▶ [List of tasks]
(1) In the passage about coronavirus superspreading, what value of k did the 2005 Nature study assign to SARS?
(2) Continue the passage about coronavirus superspreading from its last sentence.

▶ [Document text]

******

These “superspreading” events have become a trademark of the new coronavirus — at first impression quite a scary one. But most people who get the disease don’t pass it on to dozens of others, and many don’t pass it on to anyone at all. One new global study estimates that about 10% of those infected with Covid-19 cause 80% of the secondary transmissions; another study focused on Israel puts that share between 1% and 10%. This imbalance explains a lot about why Covid-19 has spread so unevenly and unpredictably around the world. It also, perhaps counterintuitively, appears to make the disease easier to control than it would be if superspreaders weren’t so important.

The crucial variable in standard epidemiological models is the basic reproduction number, or R0, which is the average number of people someone with the disease is likely to infect. Actual susceptible-infected-recovered models are a bit more complicated than this, but here’s what you get if you start at one infected person and multiply by 2.25 (most estimates of Covid-19’s R0 are between two and three) over the next 10 periods — which I have arbitrarily deemed to be weeks, not too far off from the time period over which new Covid-19 infections develop — with results rounded to the nearest integer.

For sexually transmitted diseases and those carried by the water supply or by “vectors” such as mosquitoes, it has long been understood that such models aren’t the most useful representation of how infections spread or can be controlled. Get that one really promiscuous person to stop being so promiscuous, or shut down the pump on that one contaminated well, and you can have a really big impact on the spread of AIDS or of cholera. For directly transmitted respiratory diseases such as influenza, though, this was seen as less of an issue or an option.

In a 2005 paper in the journal Nature that has been getting a lot of deserved attention lately, two epidemiologists and two mathematicians pointed out that while maybe it wasn’t an issue for the flu, there are other diseases that spread through casual personal contact where transmission does seem dominated by a minority of big events. “Using contact tracing data from eight directly transmitted diseases, we show that the distribution of individual infectiousness around R0 is often highly skewed,” they wrote. “Model predictions accounting for this variation differ sharply from average-based approaches, with disease extinction more likely and outbreaks rarer but more explosive.”

The disease that was the main focus of the paper was the coronavirus-caused Severe Acute Respiratory Syndrome that had emerged in China two years before and spread rapidly into several other Asian countries and Canada before being contained. The authors devised a new variable, “k,” to reflect the distribution of individual infectiousness, with a low k meaning a more skewed spread. They assigned SARS a k of 0.16. Estimates of the k of the pandemic influenza of 1918 hover around 1, journalist and molecular biologist Kai Kupferschmidt reported last week in an excellent Science magazine account of the superspreading phenomenon. In response to the article, the lead author of the 2005 Nature study, Jamie Lloyd-Smith of the University of California at Los Angeles, tweeted that his provisional estimate of Covid-19’s k is 0.17. (Epidemiology Twitter is where it’s at, people.)

******

▶ [The data]
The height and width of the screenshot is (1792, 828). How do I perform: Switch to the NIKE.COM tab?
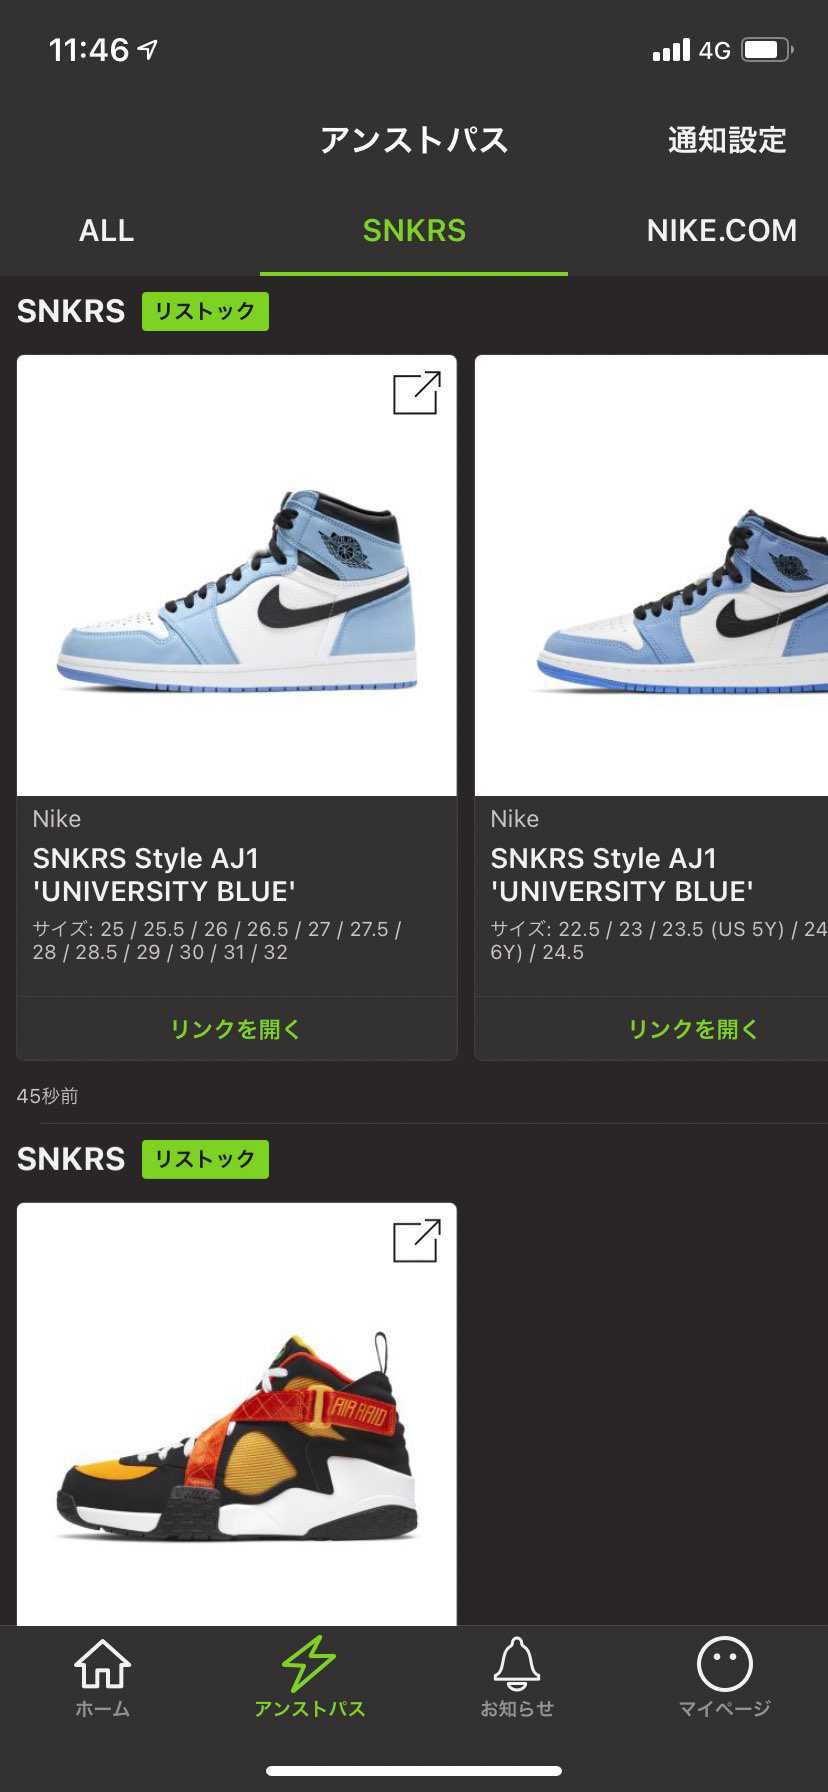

******

▶ [Results for the exercise]
(1) 0.16

(2)
What can we do with these estimates of k? In 2005, Lloyd-Smith and his co-authors ran computer simulations of thousands of hypothetical epidemics, and found that diseases with a k nearing 0.1 were much more likely to fizzle out on their own or be stopped by modest control measures than those with a k of 0.5 or higher.

To better understand why that’s so, and in hopes of imparting some of that understanding to readers, I put together a much simpler model of a disease with a dispersion of infectiousness in which 9 out of 10 people have a reproduction number of 0.5 and 1 out of 10 a reproduction number of 18. This works out to 10% of cases causing 80% of secondary infections, as found in the study cited above, and an average R0 of 2.25, as in the chart above. To make easy work of this on a spreadsheet, I just assumed that in 10% of the weeks everybody with the disease gives it 18 others, and in the other 90% they give it to an average of 0.5 others, which is terrible epidemiological modeling but I think still gets at the basic dynamics at work.

The key to these dynamics is that the highly infectious weeks and the less-infectious ones are distributed randomly. Over long periods of time, 10% of the weeks will be highly infectious ones, but as with, say, betting on a number in roulette, there will be long droughts and occasional clusters. I generated a bunch of random series of numbers from 1 to 10, assigning 18 infections per person to the weeks that came up as 10 and 0.5 to the rest. Here’s how my first series worked out, with the numbers rounded to the nearest integer.

So that epidemic started strong, with 18 new infections in week one, then fizzled out as subsequent weeks kept cutting the numbers in half. The second had a little more momentum.

It wasn’t until the 11th run, though, that I generated an epidemic that surpassed the one I got when I just assumed that each person infected 2.25 others — and even it had fallen behind by week 10.

Note that I haven’t proved anything here other than I now know how to use the RANDBETWEEN function in Excel, but this does seem to be a clear example of how random chance coupled with significant skew can deliver huge variability in outcomes. Countless pixels and even more computer processing power have been devoted to sussing out which characteristics and policies have been responsible for deadly Covid-19 outbreaks in some places and mild ones in others, and some of the conclusions of these investigations surely have merit. But given the apparent large variability of infectiousness, it seems likely that there would be big differences in the speed and severity of Covid-19 outbreaks around the world even if everybody lived in similar circumstances and every government followed identical policies.

The most important lessons to be derived here may spring from the fact that the variations in infectiousness are not entirely random. In the future, a team of eight mostly U.S.-based researchers speculated in yet another new paper on the phenomenon, it may be possible to identify those likeliest to be superspreaders by demographics, viral load or other physical characteristics. In the present, it’s already pretty easy to identify specific behaviors and locations that lend themselves to large-scale Covid-19 transmission, with singing, yelling, talking loudly or otherwise engaging in behaviors likely to spread the virus in the crowded indoor spaces implicated in most of the major superspreading events.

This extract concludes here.